早一天有結果,母親那裏也早有交待。好不容易把母親勸得答應,拖的時間一長,母親又會不答應。

袖裏帶來五千兩銀票,以寧遠將軍的俸祿來說,是幾年的清白俸祿,不算是不明不白的錢。這錢,能買來早點兒有結果嗎?

非到萬不得已,郭樸不願意去尋莊敬公主。必竟公主是個女人,大帥在京裏,不好事事把公主扯進來。

幾個人正在說打獵,笑聲快要把屋底子掀翻。外麵進來一個人不滿地道:“噤聲!當這裏是你們家的炕頭嗎?”

郭樸心裏格登一下,來的這個人他認識,是盧家同支的親戚盧希球,是盧小姐正宗的堂親。和盧家定親後,郭樸和他同桌吃過飯,當時就差稱兄道弟。

他摸摸自己的臉,雖然瘦也還是自己。再摸摸懷裏的銀票,天底下銀子打不倒的人少有。這樣一想,他心定不少。
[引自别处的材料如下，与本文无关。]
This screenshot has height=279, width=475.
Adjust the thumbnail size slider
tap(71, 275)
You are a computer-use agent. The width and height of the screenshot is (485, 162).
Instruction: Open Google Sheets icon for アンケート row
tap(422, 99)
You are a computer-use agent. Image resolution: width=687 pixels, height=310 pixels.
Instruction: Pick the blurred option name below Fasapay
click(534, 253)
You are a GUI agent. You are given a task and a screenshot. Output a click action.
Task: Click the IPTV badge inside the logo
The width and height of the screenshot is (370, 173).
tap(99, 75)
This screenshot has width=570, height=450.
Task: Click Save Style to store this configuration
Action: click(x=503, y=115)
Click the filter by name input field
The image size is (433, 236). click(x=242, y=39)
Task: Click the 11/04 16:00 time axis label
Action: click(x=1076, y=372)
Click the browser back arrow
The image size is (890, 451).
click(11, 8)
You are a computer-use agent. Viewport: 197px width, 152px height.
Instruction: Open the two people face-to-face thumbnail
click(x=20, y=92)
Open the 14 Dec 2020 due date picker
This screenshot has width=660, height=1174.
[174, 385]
那個老崔就沒有這麼客氣,他跳起來質問:“盧大人,我們的事情今天可能定下?”盧希球亞似沒看到郭樸,翻翻眼睛:“哪裏有這麼快?你們是奉聖命到京,可是一個一個的履曆要核清楚,吏部裏發過來,才到我們手上。”

“吏部裏虞大人那裏比你還扯皮,”老崔說過,就有人喝彩:“說得好。”老崔雙手抱拳四處拱手:“捧場捧場。”

盧希球的眼睛眯一眯,郭樸看著都為這些人擔心,同時也為自己擔心。吏部裏虞大人是盧夫人的哥哥,郭樸慶幸自己先來兵部,暫時不用去吏部。
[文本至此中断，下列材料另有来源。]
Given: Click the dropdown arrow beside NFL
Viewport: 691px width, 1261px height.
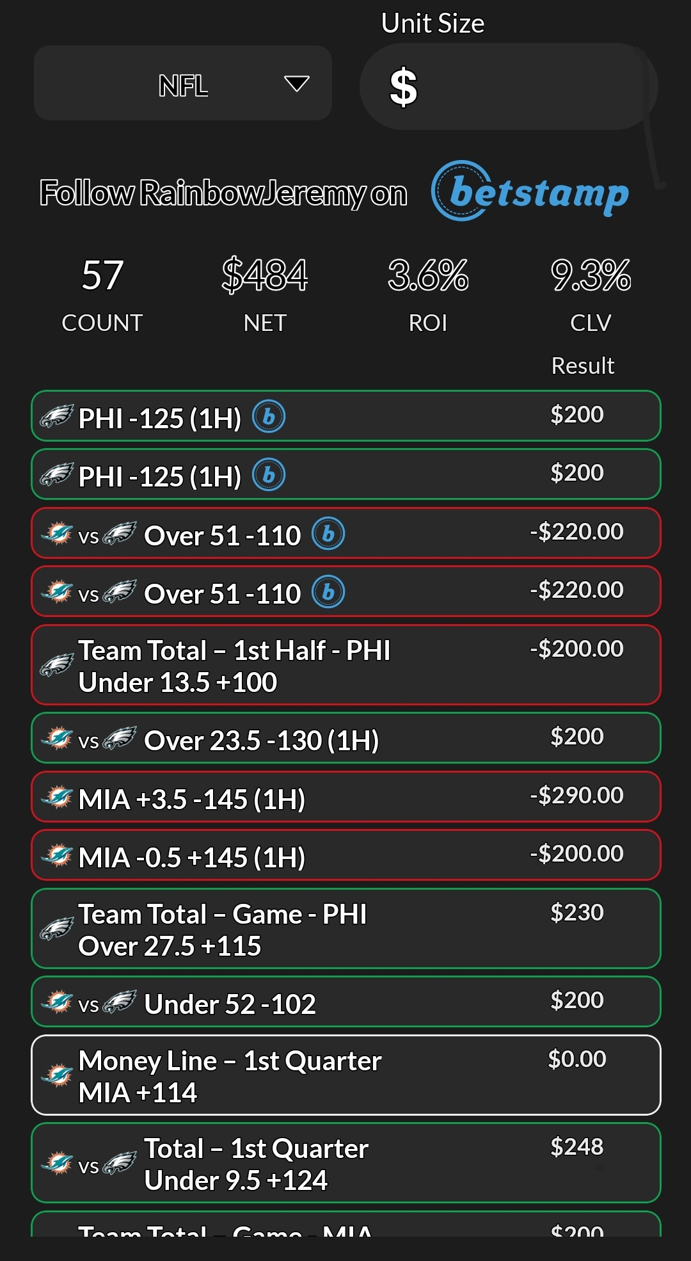Looking at the screenshot, I should (x=297, y=84).
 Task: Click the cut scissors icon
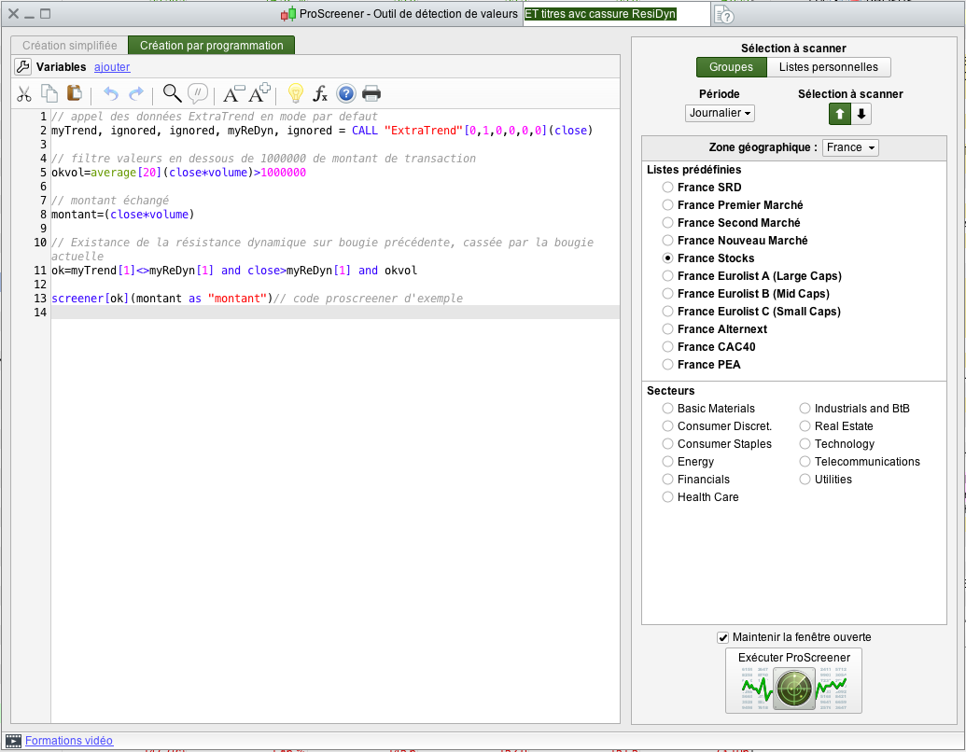[24, 93]
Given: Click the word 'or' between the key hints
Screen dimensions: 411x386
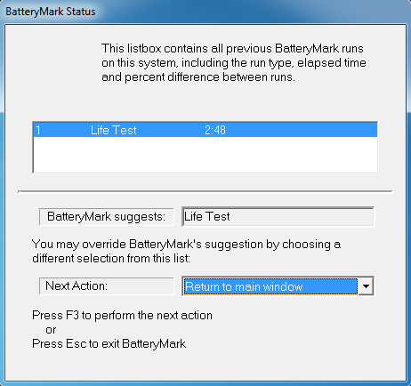Looking at the screenshot, I should 51,330.
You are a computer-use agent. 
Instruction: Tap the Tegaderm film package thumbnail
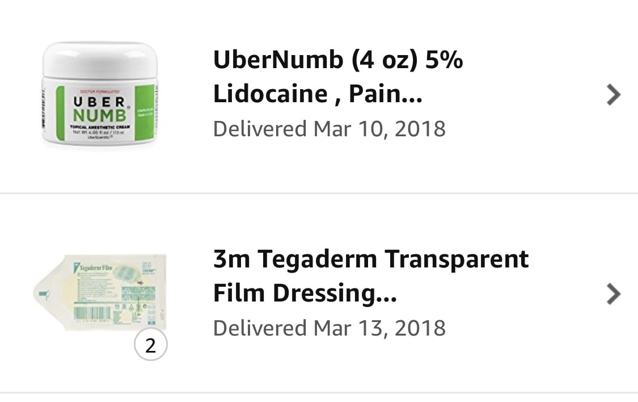pos(100,293)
姓虞的,就沒有幾個好東西。臨棲?……。一樣是看不起自己。

京裏無人難做官的事,郭樸聽無不少,見到過好些回。他正琢磨著要不要出麵言一聲,見盧希球狠狠瞪了老崔一眼:“你跟我來吧。”

他先走出去,聽到後麵有喝彩聲麵上狠狠抽搐幾下,回到自己的辦公處。

院子裏的日頭漸移到中間,郭樸還在這裏候著。眼見得一個人一個人地叫進去,獨沒有自己。這種情況郭樸早有預料,當下閑閑的喝那沒味兒的茶,在腦子裏想鳳鸞。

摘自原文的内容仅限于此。